What is expected:
Using the data below, restate exactly every line from the one with "Image resolution: width=1047" up to and including the one with "This screenshot has height=278, width=403.". No picture belongs in it.

Records excerpted from a collection:
________________

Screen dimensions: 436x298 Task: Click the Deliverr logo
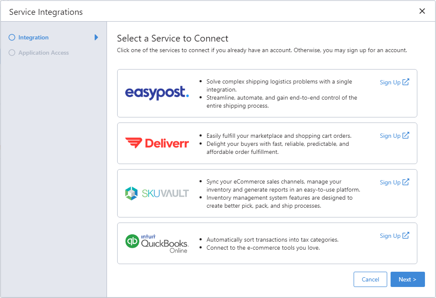pyautogui.click(x=157, y=143)
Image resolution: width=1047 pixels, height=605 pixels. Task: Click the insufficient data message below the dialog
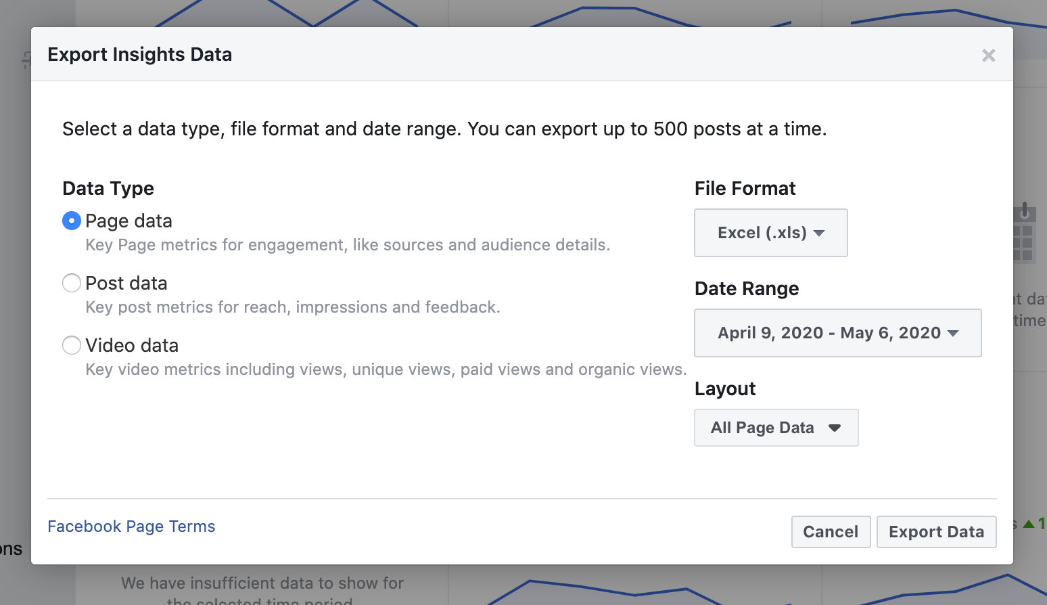coord(262,583)
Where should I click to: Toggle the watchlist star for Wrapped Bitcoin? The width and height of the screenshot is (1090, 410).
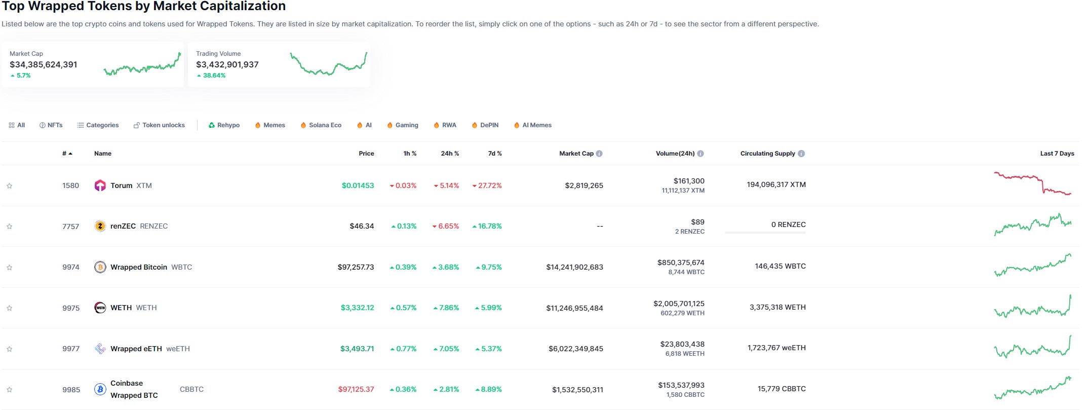[x=9, y=268]
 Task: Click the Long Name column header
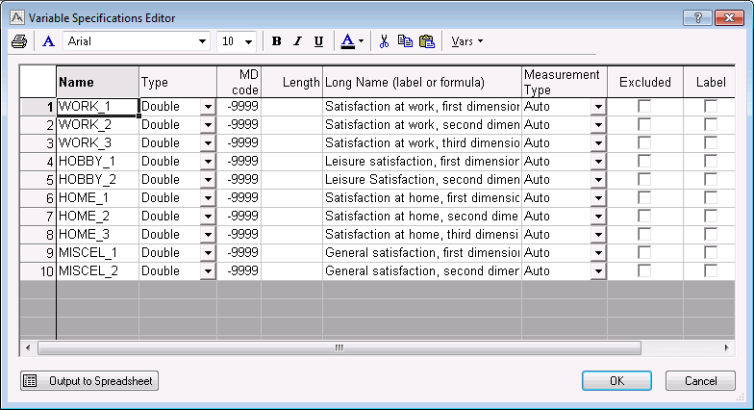(421, 83)
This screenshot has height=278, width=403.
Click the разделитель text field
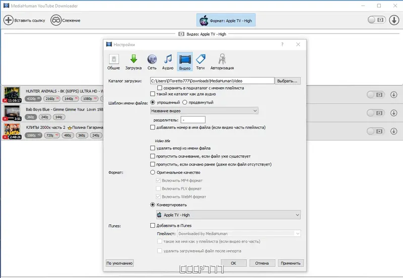click(x=193, y=120)
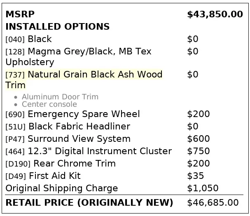
Task: Select the Original Shipping Charge row label
Action: click(x=61, y=188)
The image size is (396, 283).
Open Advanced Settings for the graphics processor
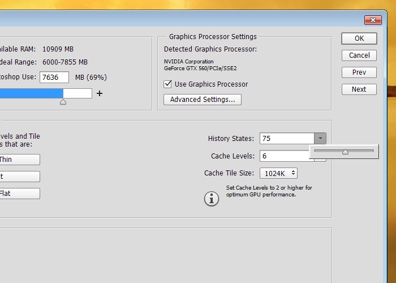click(x=203, y=100)
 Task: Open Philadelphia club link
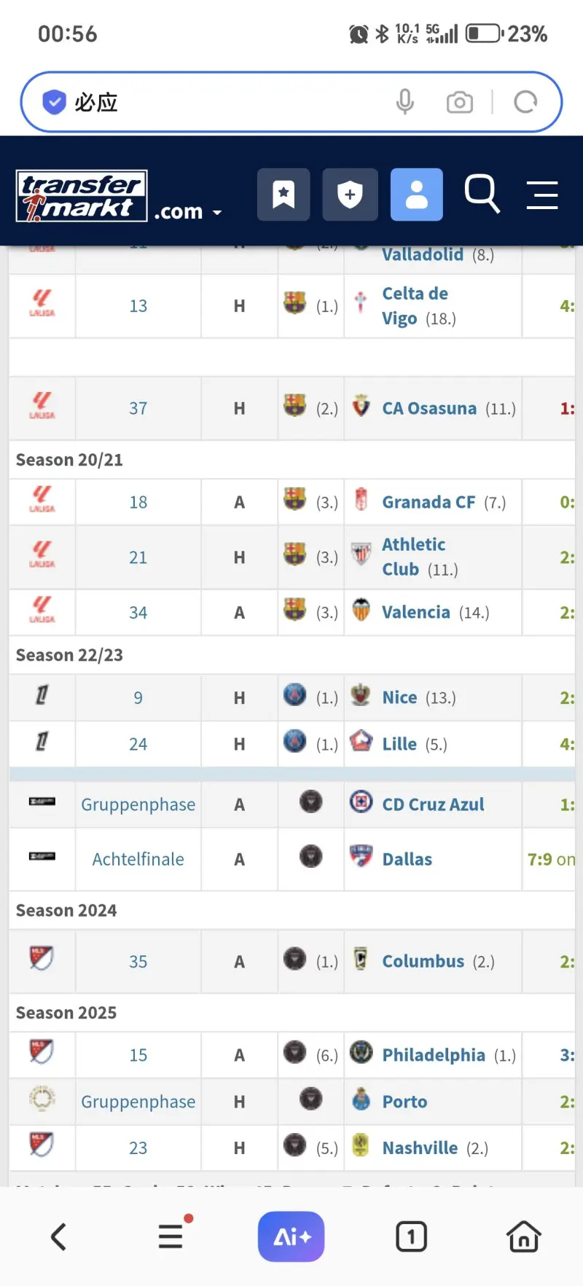pyautogui.click(x=434, y=1055)
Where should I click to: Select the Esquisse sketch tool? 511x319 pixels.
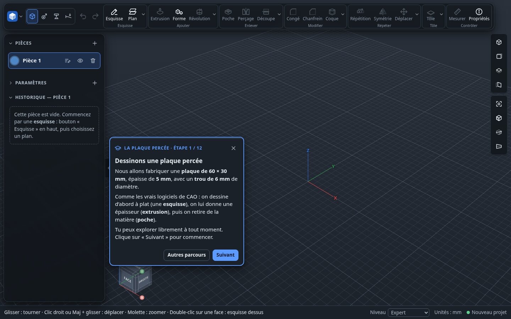[114, 15]
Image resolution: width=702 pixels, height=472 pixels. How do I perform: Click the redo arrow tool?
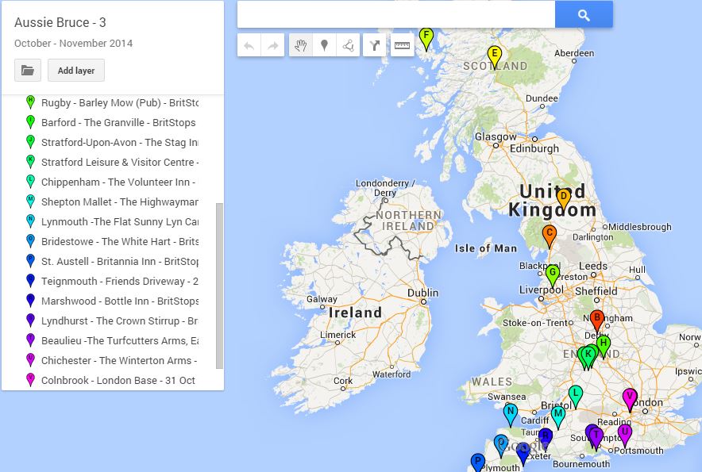272,46
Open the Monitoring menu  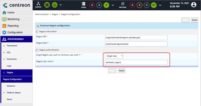coord(13,19)
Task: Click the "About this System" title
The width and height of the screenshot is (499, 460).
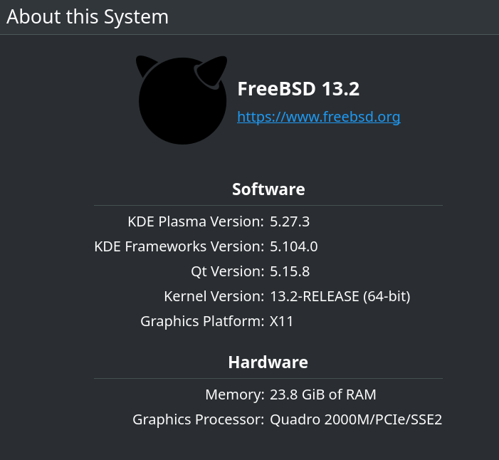Action: pos(88,16)
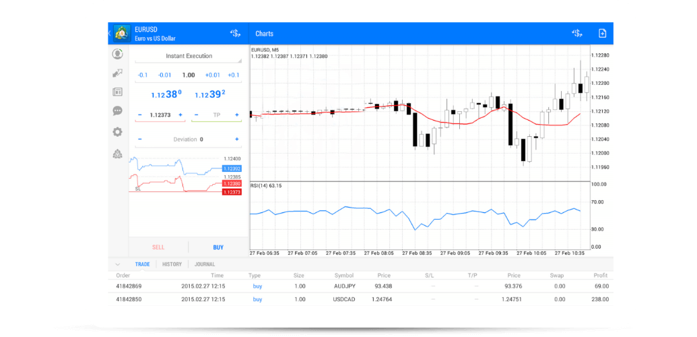Increase volume by +0.01
The height and width of the screenshot is (337, 697).
(x=212, y=75)
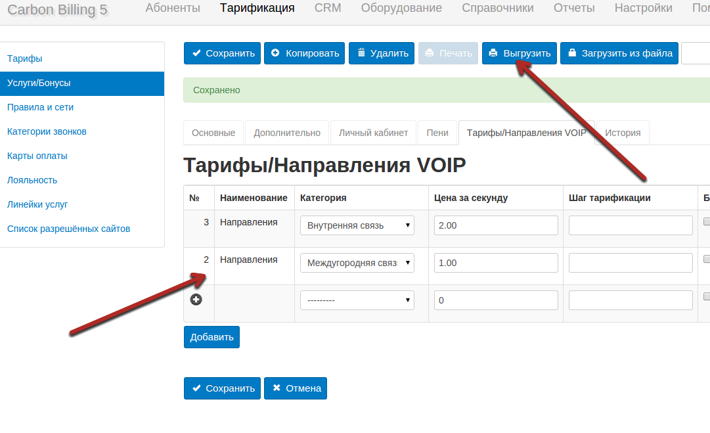Click the bottom Сохранить button with checkmark
Screen dimensions: 710x433
click(222, 388)
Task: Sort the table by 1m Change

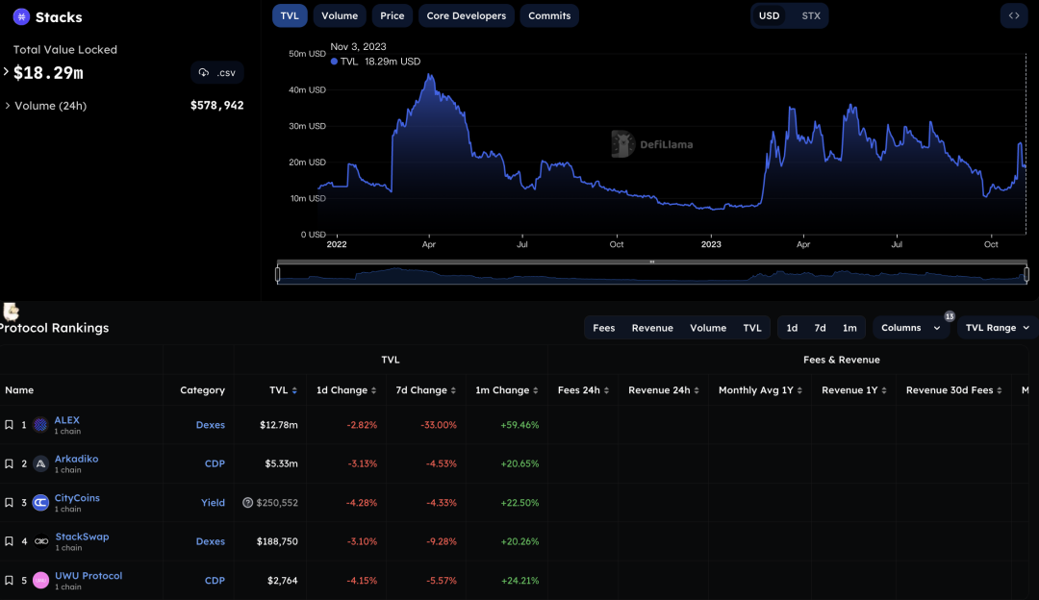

________________

Response to the task:
Image resolution: width=1047 pixels, height=605 pixels. Task: Click the insufficient data message below the dialog
coord(262,583)
Where should I click to: Toggle the watchlist star for Wrapped Bitcoin? The width and height of the screenshot is (1090, 410).
[x=9, y=268]
 Task: Click the Long Name column header
(421, 83)
This screenshot has height=278, width=403.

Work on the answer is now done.